◆ SHORT EXERCISE 1 ◆
List the factors on which the Nokia outlook excerpt says the outlook for Nokia Networks net sales and operating margin is based.
◆ SHORT EXERCISE 2 ◆
Print the passage of the Nokia outlook excerpt from "Nokia continues to expect HERE’s operating" up to and including "on cost efficiency.".

◆ SOURCE EXCERPT ◆

Nokia continues to expect Nokia Networks’
operating margin for the full year 2015 to
be in-line with Nokia Networks’ long-term
operating margin range of 8% to 11%,
excluding special items and purchase price
accounting related items.
Nokia’s outlook for Nokia Networks net sales
and operating margin, excluding special
items and purchase price accounting
related items, is based on expectations
regarding a number of factors, including:
competitive industry dynamics;
product and regional mix;
the timing of major network
deployments; and
expected continued operational
improvement.
Nokia continues to expect HERE’s net sales
to grow on a year-on-year basis for the full
year 2015.
Nokia continues to expect HERE’s operating
margin, excluding special items and
purchase price accounting related items,
for the full year 2015 to be between 7%
and 12%, based on HERE’s leading market
position, positive industry trends and
improved focus on cost efficiency.
Nokia continues to expect Nokia
Technologies’ net sales to grow on a
year-on-year basis for the full year 2015,
excluding potential amounts related to the
expected resolution of our ongoing
arbitration with Samsung, which is expected
to be concluded during 2015.

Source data
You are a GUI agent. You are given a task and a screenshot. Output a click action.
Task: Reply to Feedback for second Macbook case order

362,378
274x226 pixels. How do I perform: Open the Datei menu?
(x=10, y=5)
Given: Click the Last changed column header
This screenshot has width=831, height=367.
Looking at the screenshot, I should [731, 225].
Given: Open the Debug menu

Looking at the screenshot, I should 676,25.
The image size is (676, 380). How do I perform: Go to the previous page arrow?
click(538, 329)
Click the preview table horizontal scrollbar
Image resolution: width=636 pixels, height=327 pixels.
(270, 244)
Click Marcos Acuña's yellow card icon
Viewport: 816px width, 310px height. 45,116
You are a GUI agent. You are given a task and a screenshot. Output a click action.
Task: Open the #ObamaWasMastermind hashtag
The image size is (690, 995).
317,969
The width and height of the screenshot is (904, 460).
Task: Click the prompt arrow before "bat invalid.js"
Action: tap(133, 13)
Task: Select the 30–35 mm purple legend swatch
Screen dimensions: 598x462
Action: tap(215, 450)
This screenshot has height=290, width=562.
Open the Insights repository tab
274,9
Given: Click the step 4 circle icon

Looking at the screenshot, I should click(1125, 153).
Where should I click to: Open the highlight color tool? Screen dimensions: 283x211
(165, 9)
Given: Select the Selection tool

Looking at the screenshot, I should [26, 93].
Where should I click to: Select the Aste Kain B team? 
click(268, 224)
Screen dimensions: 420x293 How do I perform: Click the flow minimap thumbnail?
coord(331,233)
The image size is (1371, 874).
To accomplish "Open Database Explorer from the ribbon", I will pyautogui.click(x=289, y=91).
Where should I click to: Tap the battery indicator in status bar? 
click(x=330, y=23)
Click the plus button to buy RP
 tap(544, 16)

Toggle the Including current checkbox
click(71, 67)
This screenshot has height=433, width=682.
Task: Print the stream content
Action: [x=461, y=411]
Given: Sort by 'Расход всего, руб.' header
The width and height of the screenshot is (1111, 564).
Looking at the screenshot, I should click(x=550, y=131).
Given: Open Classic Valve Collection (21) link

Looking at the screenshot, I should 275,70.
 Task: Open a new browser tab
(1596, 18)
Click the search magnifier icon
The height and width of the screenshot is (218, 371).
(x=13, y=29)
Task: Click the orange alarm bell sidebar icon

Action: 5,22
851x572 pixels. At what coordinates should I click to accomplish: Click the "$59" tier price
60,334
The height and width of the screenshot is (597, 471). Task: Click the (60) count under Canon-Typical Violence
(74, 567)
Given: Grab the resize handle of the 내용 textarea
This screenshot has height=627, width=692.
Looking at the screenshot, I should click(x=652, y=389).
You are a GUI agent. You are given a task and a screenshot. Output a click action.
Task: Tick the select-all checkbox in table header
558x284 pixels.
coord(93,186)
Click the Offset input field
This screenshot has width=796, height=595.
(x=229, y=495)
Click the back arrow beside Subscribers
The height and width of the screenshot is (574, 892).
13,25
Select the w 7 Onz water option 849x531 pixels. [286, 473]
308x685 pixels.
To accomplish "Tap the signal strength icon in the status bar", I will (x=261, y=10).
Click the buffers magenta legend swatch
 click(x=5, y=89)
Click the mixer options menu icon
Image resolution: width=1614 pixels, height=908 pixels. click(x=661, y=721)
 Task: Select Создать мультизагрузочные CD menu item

◆ TASK SOLUTION 1 ◆
- Competitive industry dynamics
- Product and regional mix
- The timing of major network deployments
- Expected continued operational improvement

◆ TASK SOLUTION 2 ◆
Nokia continues to expect HERE’s operating
margin, excluding special items and
purchase price accounting related items,
for the full year 2015 to be between 7%
and 12%, based on HERE’s leading market
position, positive industry trends and
improved focus on cost efficiency.